● **Your instructions**: Count the lines in the data below that contain the string "Find" and reply with that number alone.

* START Material provided *

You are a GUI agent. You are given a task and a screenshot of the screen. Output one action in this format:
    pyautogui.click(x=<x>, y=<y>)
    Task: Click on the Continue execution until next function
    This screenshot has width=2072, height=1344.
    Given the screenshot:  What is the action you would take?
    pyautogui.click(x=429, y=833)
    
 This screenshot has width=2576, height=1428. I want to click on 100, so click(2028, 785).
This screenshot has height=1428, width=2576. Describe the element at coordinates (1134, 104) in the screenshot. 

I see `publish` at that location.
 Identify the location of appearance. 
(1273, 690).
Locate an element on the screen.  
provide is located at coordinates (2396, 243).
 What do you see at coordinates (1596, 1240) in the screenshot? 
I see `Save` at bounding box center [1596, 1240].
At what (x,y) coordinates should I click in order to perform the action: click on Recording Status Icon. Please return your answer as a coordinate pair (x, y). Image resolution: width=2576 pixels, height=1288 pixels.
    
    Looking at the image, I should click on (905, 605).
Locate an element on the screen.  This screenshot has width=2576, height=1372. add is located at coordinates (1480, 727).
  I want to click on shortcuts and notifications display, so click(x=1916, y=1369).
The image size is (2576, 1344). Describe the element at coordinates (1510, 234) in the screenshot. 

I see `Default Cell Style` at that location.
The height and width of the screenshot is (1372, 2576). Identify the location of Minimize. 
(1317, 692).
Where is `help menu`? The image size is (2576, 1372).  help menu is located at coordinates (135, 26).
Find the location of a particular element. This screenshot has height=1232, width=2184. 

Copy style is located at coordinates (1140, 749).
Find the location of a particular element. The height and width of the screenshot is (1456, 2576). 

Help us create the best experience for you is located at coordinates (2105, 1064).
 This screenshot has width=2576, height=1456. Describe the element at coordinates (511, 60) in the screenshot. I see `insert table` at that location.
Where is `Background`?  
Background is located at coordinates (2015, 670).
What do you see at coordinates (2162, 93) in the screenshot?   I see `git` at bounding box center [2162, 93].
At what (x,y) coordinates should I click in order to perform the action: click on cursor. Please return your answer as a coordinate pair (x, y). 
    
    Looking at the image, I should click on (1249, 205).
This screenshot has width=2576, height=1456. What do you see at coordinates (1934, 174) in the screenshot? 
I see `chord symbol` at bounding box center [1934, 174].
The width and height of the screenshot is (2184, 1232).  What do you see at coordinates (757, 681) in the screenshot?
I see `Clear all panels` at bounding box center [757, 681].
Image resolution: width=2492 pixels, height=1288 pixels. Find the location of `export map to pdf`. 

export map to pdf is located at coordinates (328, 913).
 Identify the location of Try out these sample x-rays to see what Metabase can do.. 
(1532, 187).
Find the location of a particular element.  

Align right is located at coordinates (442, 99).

* END Material provided *

● **Solution for this problem**: 4